O altruísmo de “Quando o Sol Bater na Janela do Teu Quarto”, é com certeza o ponto mais forte dessa letra, a preocupação do autor em nos dizer que o a humanidade é desumana, mas que ainda temos chances, é de uma visceralidade emocionante. A pessoa que no mínino não se arrepia quando Renato diz: “O Sol nasce para todos, só não sabe quem não quer...”, é porque é uma dessas pessoas que não querem ver o sol nascer, e sentem dor por se excluírem do mundo, e o fazem, porque tem desejo de não sentir dor. Renato realmente era um visionário, e tolos são aqueles que acham que suas composições são de fácil compreensão, pois só escrevendo esse post que entendi o que ele quis dizer com: “Tudo é dor, e toda dor vem do desejo, de não sentirmos dor”. Até para sermos felizes nós precisamos sentir dor, às vezes, até o amor machuca, mas você desiste dele quando isso acontece...Ou segue em frente? Se desistir, vai sentir dor, por ter tido o desejo de não senti-la.
Ao contrário de Renato Russo, Cazuza escrevia sobre o egoísmo e sabia ver beleza nisso. É fácil achar bonito um texto que fala na terceira pessoa do plural, difícil é achar quem admire alguém que escreva na primeira pessoa do singular. Eu admiro!
“A Orelha de Eurídice” aborda o mesmo tema de “Quando o Sol Bater...”, com a diferença, que para encontrar altruísmo nas letras de Cazuza, você tem que ter ouvidos atentos, e garimpar cada letra desferida pelo poeta, que nos convoca para termos idéias juntos.

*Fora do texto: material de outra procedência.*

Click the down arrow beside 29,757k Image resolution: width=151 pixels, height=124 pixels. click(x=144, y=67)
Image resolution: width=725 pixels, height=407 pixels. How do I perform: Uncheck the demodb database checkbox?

E quando diz que: “Você na multidão, você diferente”, aponta para nossa cara e diz que devemos fazer algo diferente para mudar o rumo da história, que devemos acreditar que é possível mudar o mundo com nossos moinhos de vento. Por que nossa coragem some com o vento de meia-hora atrás? É a alma quem castiga o corpo, esta é a mensagem? Não é só a cicatriz que identifica o ser amado (lembre que o amor também machuca). Temos que achar uma maneira, não importa se está chovendo uma chuva sem vento. Lembra e vê que o caminho é um só.
No fundo... Eu já estou cansado de não gostar de mim!